Gianni Infantino selfie: FIFA president defends selfie at Pele’s funeral following criticism
FIFA president Gianni Infantino has taken to social media to defend himself against criticism for apparently posing for “selfies” as Pele lay in state nearby on Monday.
Football’s first world superstar Pele was laid to rest on Tuesday after thousands turned out to pay their final respects. Edson Arantes do Nascimento, who was known throughout his career as Pele, had lain in state for 24 hours in an open coffin draped with both Brazil and Santos flags on the pitch at the stadium in the city’s Vila Belmiro neighbourhood to allow fans and dignitaries to file past.
However, the FIFA president was criticised after posing for a selfie metres from Pele’s open casket.
A photo, released by the Reuters news agency, showed the most powerful man in world football holding up a mobile phone as he stood next to some of the Brazilian great’s former team-mates, including Lima.
Following the picture, the head of FIFA was labelled by some Twitter users as “classless”, a “disgrace”, “horrible” and “disgusting” with one user writing: “Thought it couldn’t get any worse than Blatter. He’s fifty times worse”
In an Instagram post, Infantino said family members and former team-mates of Pele had asked him for a photograph and he was happy to oblige.
He added: “I have so much respect and admiration for Pele and for that ceremony yesterday that I would never do anything that would be disrespectful in any way whatsoever.
“I hope that those who published or said things without knowing and without seeking information could have the decency and courage to admit they were wrong and correct what they said.”

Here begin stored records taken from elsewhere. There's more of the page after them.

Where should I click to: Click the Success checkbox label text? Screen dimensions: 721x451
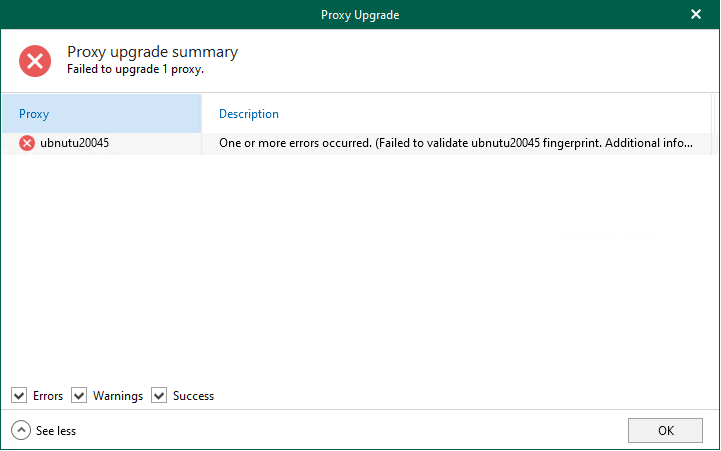coord(193,396)
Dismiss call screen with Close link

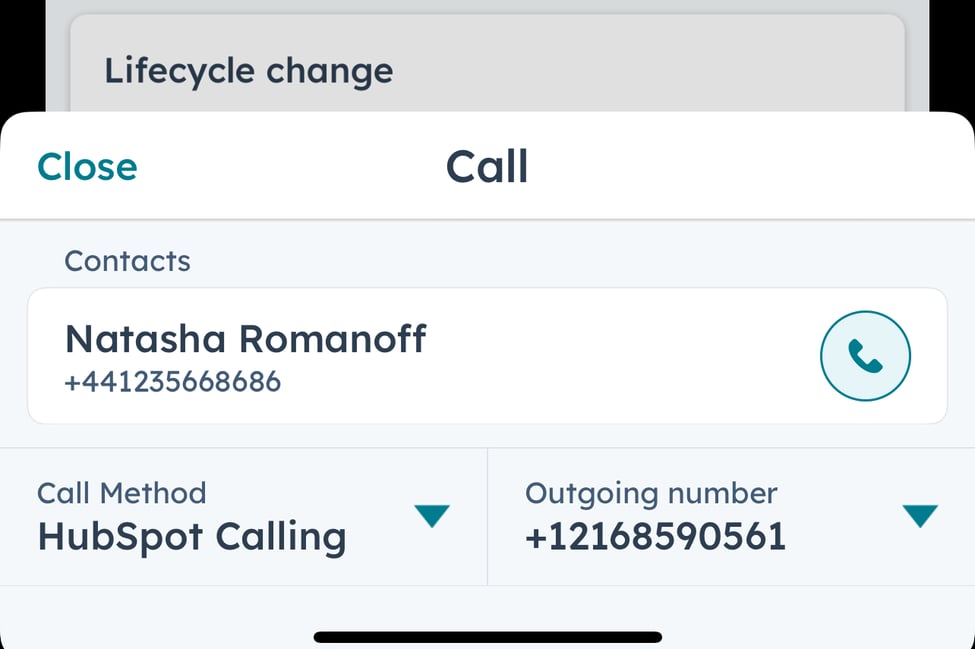click(x=86, y=166)
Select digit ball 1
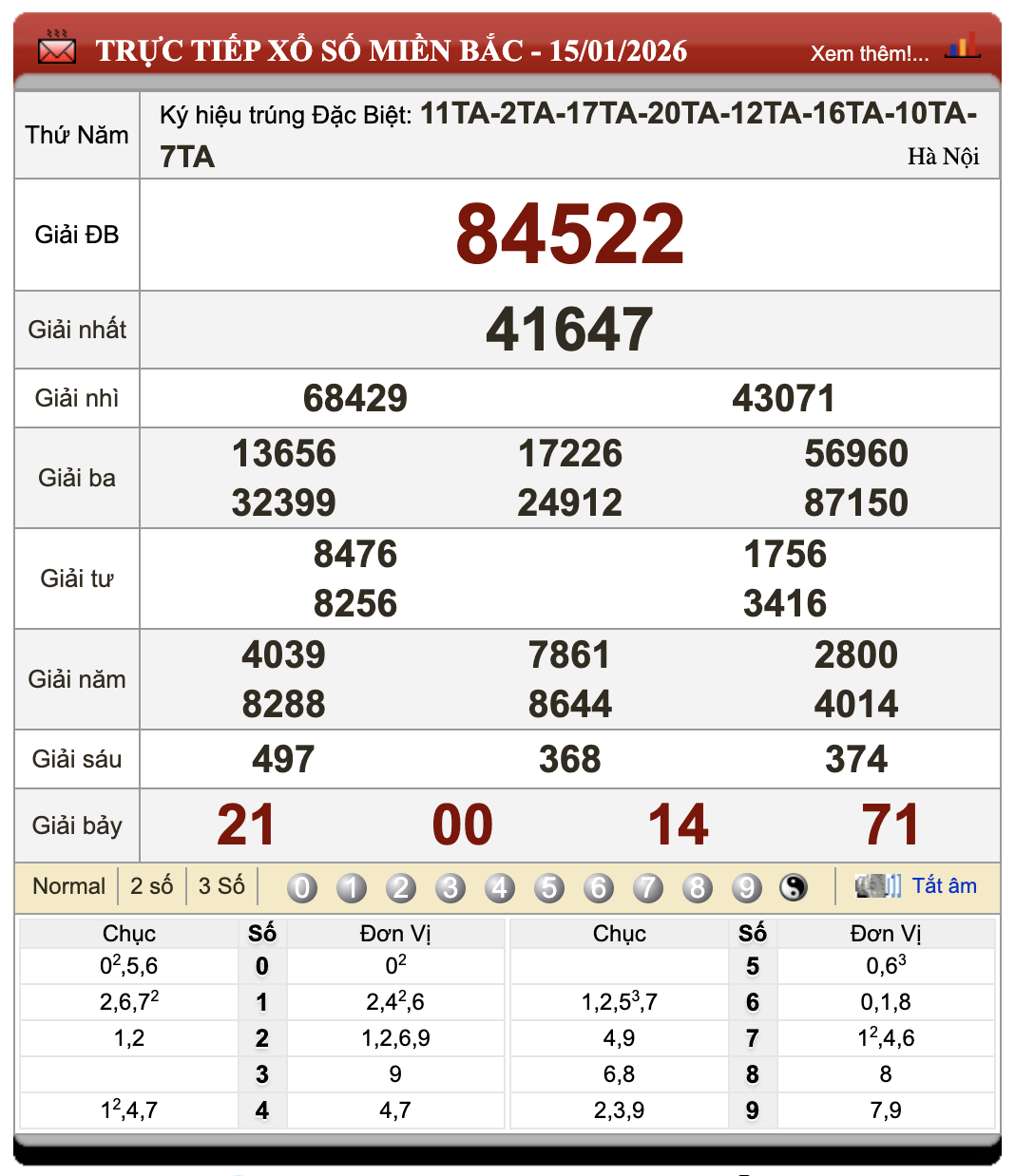Viewport: 1015px width, 1176px height. 352,887
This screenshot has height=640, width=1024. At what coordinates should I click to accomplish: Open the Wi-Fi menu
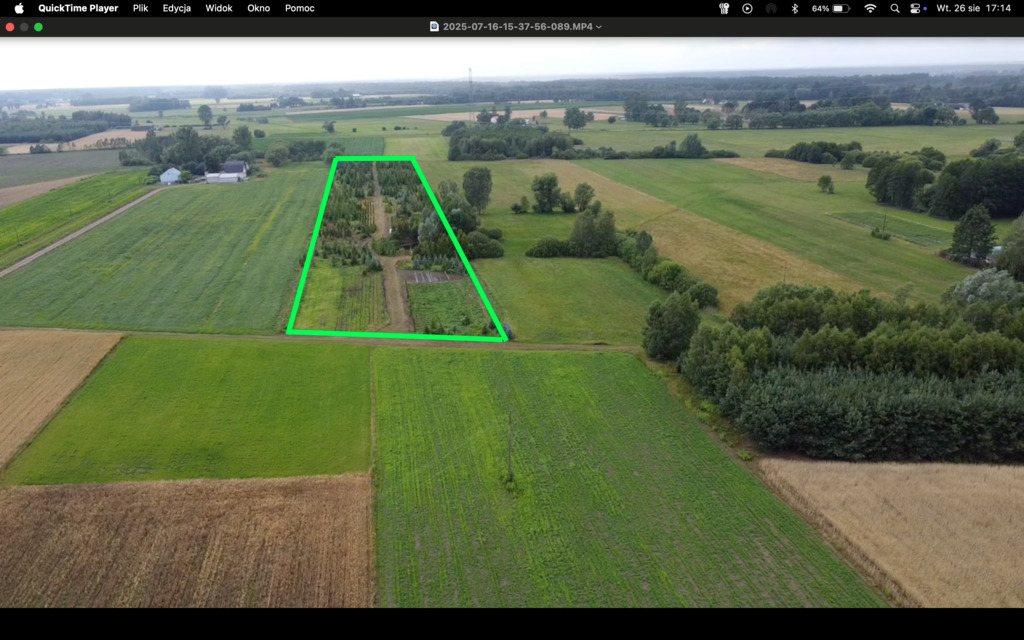click(x=870, y=8)
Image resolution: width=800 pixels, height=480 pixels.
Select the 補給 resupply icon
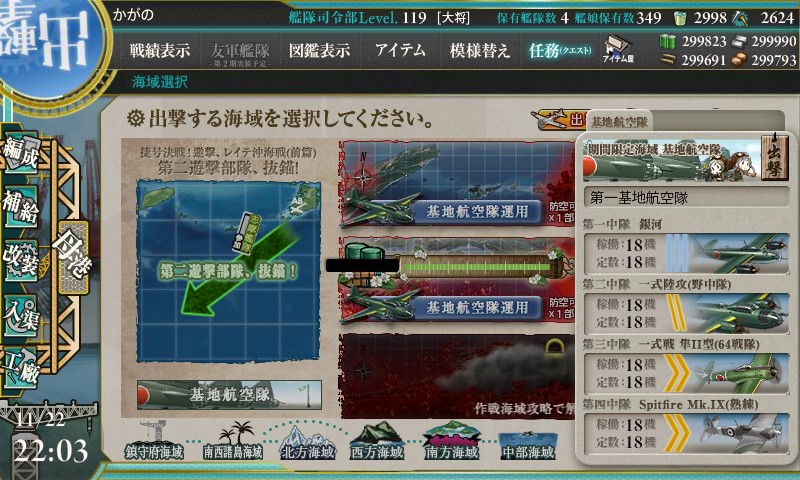coord(21,206)
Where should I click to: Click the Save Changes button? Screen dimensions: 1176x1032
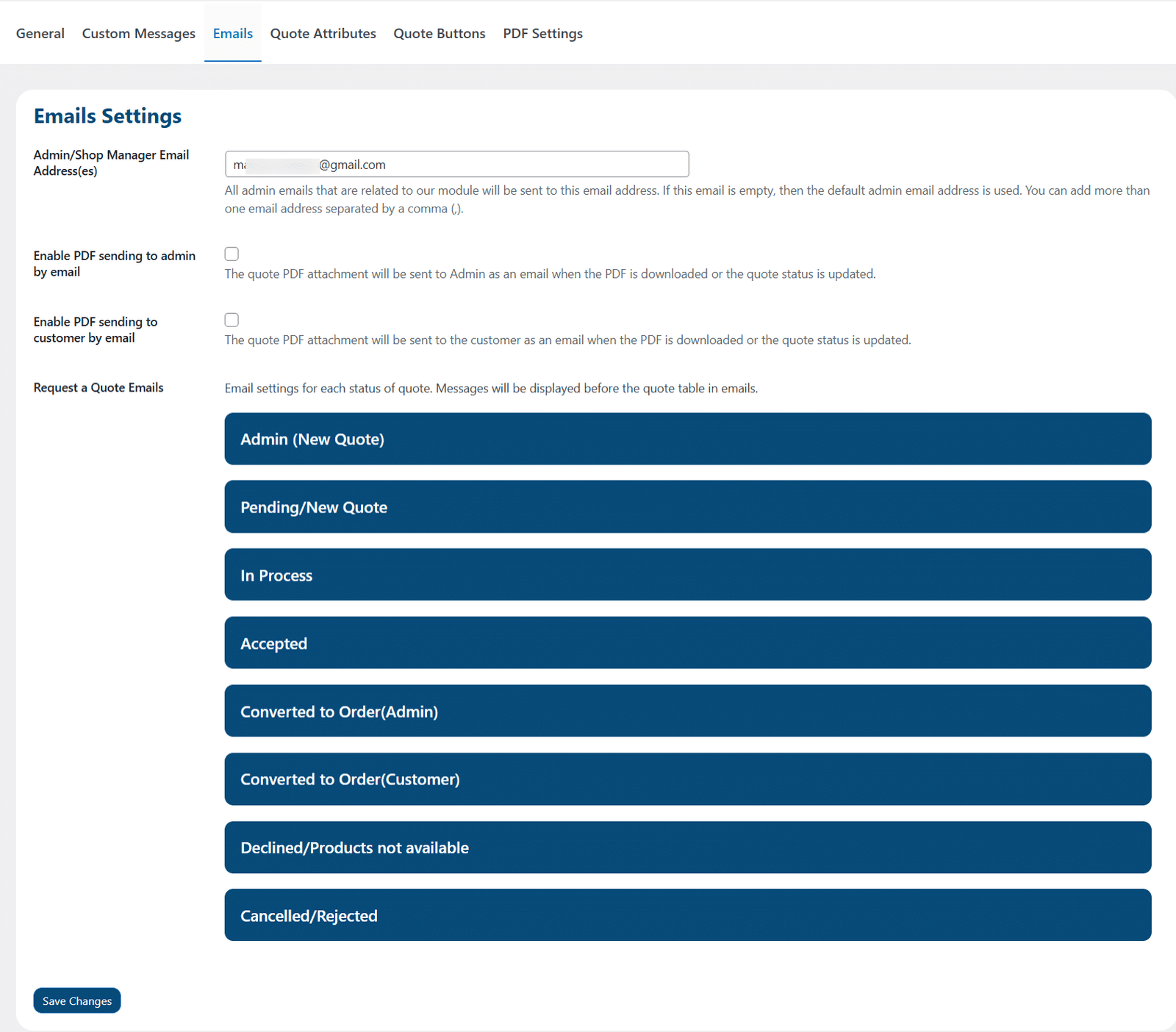click(x=77, y=1000)
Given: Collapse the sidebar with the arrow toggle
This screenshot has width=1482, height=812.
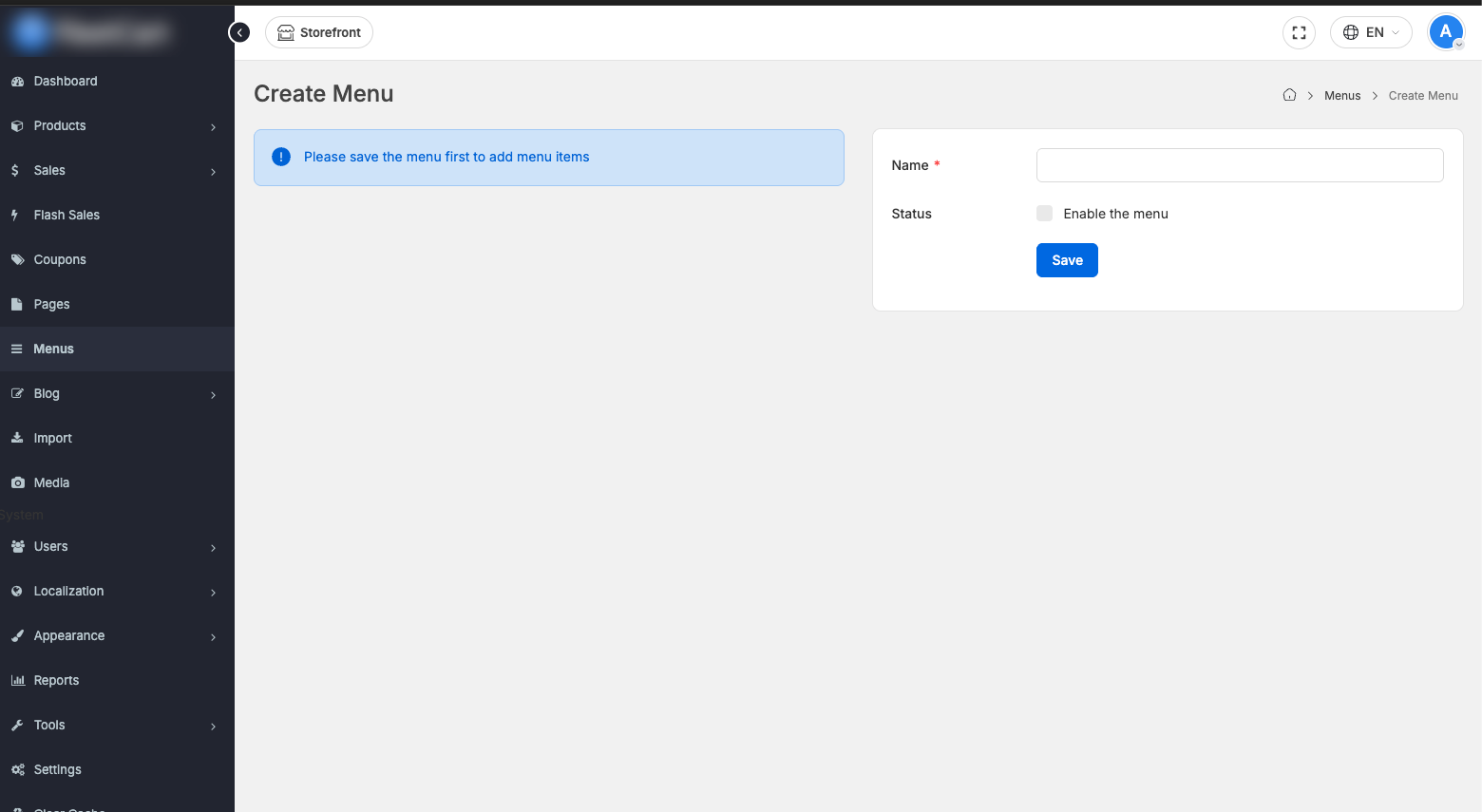Looking at the screenshot, I should click(238, 31).
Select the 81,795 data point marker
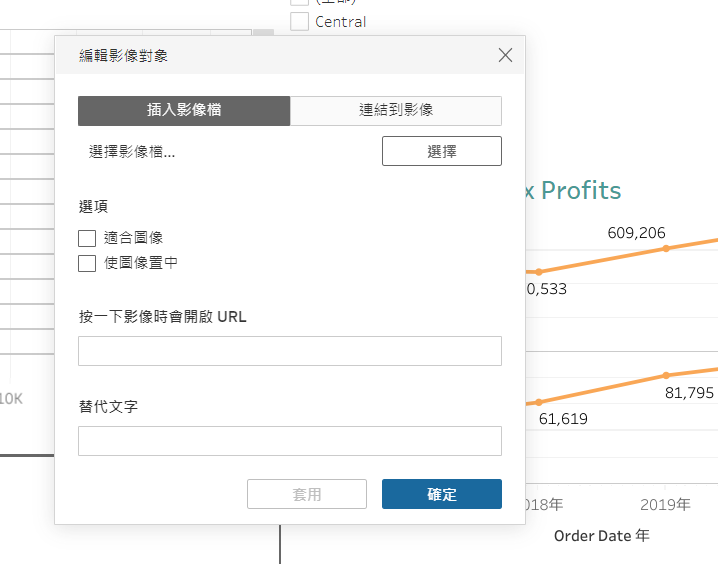The image size is (718, 564). (666, 375)
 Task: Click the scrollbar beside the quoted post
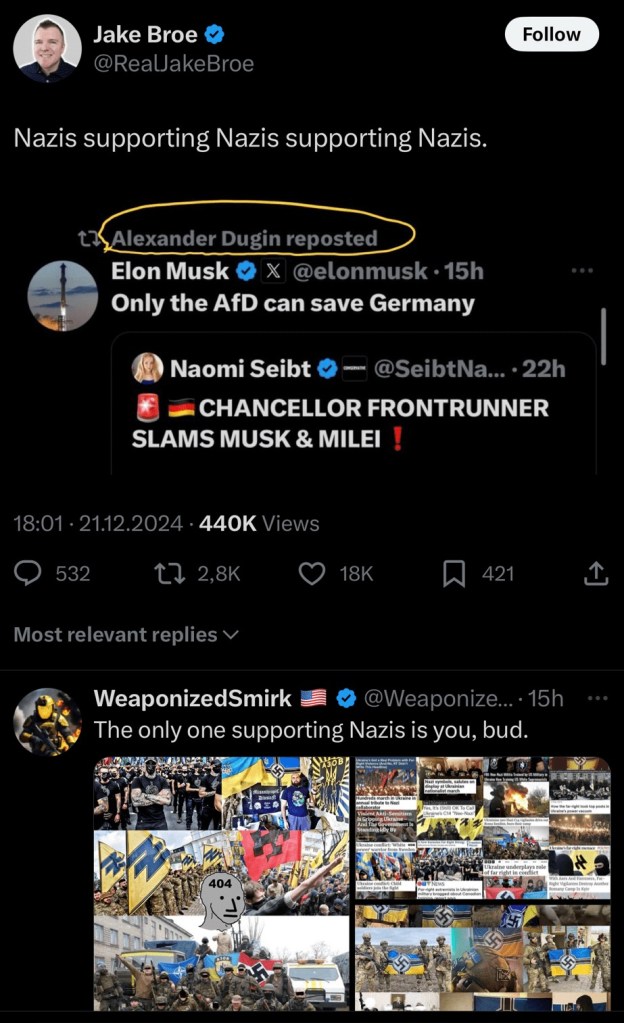603,330
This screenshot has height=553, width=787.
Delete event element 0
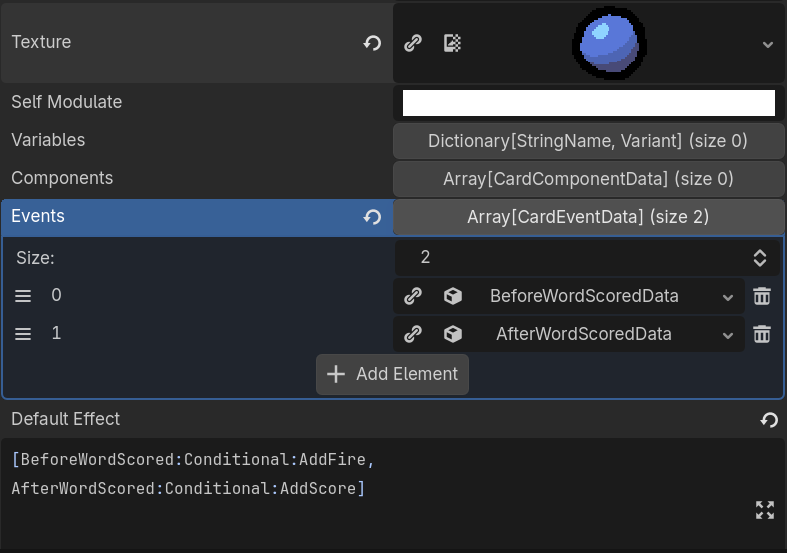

Infantino, who has urged each of FIFA’s 211 member associations to name a venue after the former Brazil striker, revealed that the pitch at the governing body’s headquarters in Switzerland would now be known as ‘Estadio Pele – FIFA Zurich’.
Brazil’s three-times World Cup winner, who died on December 29 at the age of 82, was interred on the ninth floor of the vertical Memorial Necropole Ecumenica – reportedly at his own request so he could look over the nearby Urbano Caldeira stadium, the home of former club Santos – amid an outpouring of affection.